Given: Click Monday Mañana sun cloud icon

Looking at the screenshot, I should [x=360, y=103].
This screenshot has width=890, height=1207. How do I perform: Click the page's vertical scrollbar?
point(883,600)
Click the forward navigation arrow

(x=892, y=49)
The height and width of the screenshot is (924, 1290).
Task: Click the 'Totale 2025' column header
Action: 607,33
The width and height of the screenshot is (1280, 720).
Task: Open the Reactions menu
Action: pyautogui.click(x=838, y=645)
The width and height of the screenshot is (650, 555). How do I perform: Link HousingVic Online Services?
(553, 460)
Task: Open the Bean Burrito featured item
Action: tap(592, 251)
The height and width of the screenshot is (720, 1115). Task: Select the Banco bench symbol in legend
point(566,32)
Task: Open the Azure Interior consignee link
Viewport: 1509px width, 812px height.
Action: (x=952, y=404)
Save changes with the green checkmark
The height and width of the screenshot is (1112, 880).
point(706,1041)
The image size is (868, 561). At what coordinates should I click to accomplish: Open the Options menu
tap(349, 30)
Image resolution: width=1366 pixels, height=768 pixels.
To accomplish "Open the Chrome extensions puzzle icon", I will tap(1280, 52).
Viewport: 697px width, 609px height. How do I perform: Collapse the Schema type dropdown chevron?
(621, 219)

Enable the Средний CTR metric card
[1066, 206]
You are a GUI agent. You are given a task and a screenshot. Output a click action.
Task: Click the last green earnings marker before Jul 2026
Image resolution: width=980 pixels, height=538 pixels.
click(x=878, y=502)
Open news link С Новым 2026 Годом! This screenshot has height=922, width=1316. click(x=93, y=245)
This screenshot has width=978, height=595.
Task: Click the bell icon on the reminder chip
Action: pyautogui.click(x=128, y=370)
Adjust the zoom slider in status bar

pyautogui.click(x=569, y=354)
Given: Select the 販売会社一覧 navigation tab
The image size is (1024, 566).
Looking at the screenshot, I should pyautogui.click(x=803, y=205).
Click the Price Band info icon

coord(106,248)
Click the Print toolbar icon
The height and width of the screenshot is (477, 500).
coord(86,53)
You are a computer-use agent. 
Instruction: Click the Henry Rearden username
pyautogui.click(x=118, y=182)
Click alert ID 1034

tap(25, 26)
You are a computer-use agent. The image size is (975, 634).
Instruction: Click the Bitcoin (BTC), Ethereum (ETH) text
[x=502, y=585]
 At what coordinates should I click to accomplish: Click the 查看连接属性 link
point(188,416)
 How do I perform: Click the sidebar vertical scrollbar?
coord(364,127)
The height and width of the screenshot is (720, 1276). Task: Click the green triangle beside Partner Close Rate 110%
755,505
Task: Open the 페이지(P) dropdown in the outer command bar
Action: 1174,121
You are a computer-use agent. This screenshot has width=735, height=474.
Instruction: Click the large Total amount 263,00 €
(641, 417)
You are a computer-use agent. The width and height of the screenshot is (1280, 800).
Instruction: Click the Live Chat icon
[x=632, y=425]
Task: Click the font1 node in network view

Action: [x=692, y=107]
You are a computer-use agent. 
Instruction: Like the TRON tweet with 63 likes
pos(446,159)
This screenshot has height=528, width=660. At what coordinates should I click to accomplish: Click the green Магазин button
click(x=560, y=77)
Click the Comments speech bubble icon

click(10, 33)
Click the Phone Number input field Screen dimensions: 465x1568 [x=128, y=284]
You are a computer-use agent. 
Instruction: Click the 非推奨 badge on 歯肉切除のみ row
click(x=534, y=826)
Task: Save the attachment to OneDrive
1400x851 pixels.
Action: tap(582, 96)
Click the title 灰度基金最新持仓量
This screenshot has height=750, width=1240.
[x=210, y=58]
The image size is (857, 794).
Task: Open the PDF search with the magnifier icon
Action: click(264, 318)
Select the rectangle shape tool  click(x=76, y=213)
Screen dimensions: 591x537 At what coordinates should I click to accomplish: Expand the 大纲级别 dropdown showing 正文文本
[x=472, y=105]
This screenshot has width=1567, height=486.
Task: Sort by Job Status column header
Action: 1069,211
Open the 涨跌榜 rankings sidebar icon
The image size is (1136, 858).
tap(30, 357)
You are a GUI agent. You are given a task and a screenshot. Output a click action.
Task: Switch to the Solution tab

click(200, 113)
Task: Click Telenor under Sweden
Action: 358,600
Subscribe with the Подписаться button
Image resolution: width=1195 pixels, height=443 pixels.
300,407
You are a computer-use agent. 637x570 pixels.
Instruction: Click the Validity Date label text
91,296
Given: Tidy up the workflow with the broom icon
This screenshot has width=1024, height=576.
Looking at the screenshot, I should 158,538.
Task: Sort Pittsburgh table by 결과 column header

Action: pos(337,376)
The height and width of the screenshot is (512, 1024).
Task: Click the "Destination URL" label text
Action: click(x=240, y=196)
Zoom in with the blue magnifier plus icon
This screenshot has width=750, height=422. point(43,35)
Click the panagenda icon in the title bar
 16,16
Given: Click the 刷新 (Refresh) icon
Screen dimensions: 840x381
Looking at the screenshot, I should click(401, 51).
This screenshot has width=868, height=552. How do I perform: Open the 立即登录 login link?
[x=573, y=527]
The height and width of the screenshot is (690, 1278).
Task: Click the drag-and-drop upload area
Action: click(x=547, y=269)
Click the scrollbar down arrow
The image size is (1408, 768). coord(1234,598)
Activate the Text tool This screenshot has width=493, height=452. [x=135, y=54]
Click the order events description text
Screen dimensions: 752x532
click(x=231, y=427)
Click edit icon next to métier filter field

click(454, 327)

-*-

● **WHAT YOU NEED TO DO**: Please transcribe exactly the lines above from the line that has "Image resolution: width=1366" up to and including the line that has "Given: Select the 販売会社一覧 navigation tab"; no other line belongs in the answer.

● **ANSWER SPACE**:
Image resolution: width=1366 pixels, height=768 pixels.
To accomplish "Open the Chrome extensions puzzle icon", I will tap(1280, 52).
Viewport: 697px width, 609px height. How do I perform: Collapse the Schema type dropdown chevron?
(621, 219)

Enable the Средний CTR metric card
[1066, 206]
You are a GUI agent. You are given a task and a screenshot. Output a click action.
Task: Click the last green earnings marker before Jul 2026
Image resolution: width=980 pixels, height=538 pixels.
click(x=878, y=502)
Open news link С Новым 2026 Годом! This screenshot has height=922, width=1316. click(x=93, y=245)
This screenshot has width=978, height=595.
Task: Click the bell icon on the reminder chip
Action: pyautogui.click(x=128, y=370)
Adjust the zoom slider in status bar

pyautogui.click(x=569, y=354)
Given: Select the 販売会社一覧 navigation tab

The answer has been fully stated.